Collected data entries
★ ★ ★ ★ ★
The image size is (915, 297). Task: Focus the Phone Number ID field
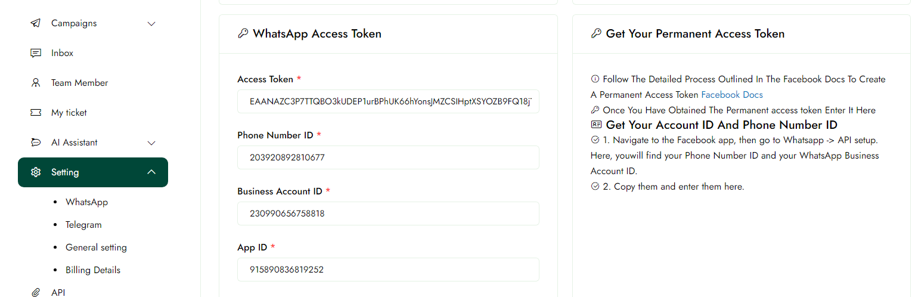(388, 157)
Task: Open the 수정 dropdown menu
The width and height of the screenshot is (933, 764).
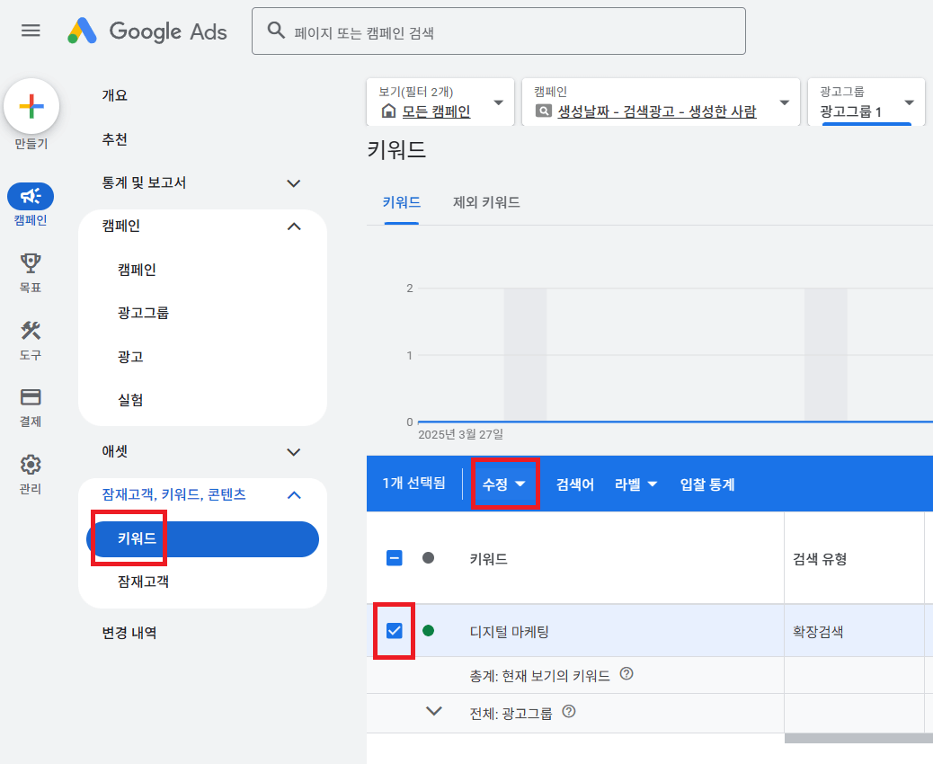Action: pyautogui.click(x=503, y=484)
★ ★ ★ ★ ★
- Task: From the line with "The width and" down to the end of the entries, retype each line exactly as written, but drop the pictures.

- Answer space:
The width and height of the screenshot is (933, 764).
Action: pyautogui.click(x=503, y=484)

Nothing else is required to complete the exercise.